(WORK TO COMPLETE):
(A) According to the Øyavis article, in what language was the newspaper published?
(B) Pick up the Øyavis article after its last sentence and keep writing.

= Øyavis =

Local Norwegian newspaper

Øyavis (the Island Gazette) was a local Norwegian newspaper published in Midsund Municipality in Møre og Romsdal county.

==History==
The first issue of the paper appeared in March 1983, after which the paper was published once a month with local material from Midsund, covering the local population as well as people that had moved away from the municipality, until it ceased publication in March 2016. The paper's circulation fully covered the municipality of Midsund (about 650 households/subscriptions) plus about 1,100 subscribers outside the municipality and around 35 subscribers abroad. The newspaper was published in Nynorsk and its editorial office was in the upper floor of the municipal building in Midsund.

(DATA PROVIDED):
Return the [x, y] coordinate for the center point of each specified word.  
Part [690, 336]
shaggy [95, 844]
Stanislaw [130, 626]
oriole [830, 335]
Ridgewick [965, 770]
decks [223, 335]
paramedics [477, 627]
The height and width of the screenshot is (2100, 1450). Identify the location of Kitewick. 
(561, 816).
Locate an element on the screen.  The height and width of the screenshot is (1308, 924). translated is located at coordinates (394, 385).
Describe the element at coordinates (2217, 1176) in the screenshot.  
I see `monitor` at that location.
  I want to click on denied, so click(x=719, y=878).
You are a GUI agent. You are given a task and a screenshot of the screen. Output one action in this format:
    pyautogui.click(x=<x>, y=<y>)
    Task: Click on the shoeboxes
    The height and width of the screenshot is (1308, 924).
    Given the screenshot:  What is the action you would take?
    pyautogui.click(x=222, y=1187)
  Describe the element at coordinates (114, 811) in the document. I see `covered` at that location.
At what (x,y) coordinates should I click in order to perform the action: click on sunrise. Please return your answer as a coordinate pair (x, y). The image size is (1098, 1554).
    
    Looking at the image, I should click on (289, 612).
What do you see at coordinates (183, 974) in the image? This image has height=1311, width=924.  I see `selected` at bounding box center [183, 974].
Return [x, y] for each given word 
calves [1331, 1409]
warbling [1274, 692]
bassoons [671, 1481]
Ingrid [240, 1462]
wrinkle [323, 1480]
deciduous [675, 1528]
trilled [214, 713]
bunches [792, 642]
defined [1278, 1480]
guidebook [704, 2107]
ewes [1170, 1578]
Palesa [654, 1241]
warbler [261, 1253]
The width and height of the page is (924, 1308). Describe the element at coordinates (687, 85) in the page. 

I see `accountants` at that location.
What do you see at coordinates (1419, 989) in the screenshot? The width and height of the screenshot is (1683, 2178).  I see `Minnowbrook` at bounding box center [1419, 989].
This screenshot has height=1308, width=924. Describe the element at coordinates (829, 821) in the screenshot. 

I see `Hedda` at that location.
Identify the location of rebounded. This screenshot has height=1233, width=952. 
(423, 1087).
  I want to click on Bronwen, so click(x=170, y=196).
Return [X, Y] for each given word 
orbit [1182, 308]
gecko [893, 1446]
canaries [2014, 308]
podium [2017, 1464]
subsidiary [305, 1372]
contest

(ANSWERS FOR THE EXERCISE):
(A) Nynorsk

(B)
The idea for the newspaper was conceived in the teachers' staff room at Midsund Primary School. Five teachers laid the foundation for the paper later called Øyavis: Ola Agnar Grønskag, Ole Arild Bøe, Kåre Bjørn Huse, Arve Misund, and Odd Fremstedal. Fremstedal ended up serving as the paper's editor, and the paper stopped appearing after his sudden death in March 2016. The first copies of the newspaper were typeset using a linotype machine, and the first issue was called Lokalavis 'local newspaper'. Its readers were encouraged to suggest a name for the newspaper, and thus it came to be called Øyavis. The newspaper received a cultural award in 1993. In December 1999, parts of the newspaper started appearing online for the first time.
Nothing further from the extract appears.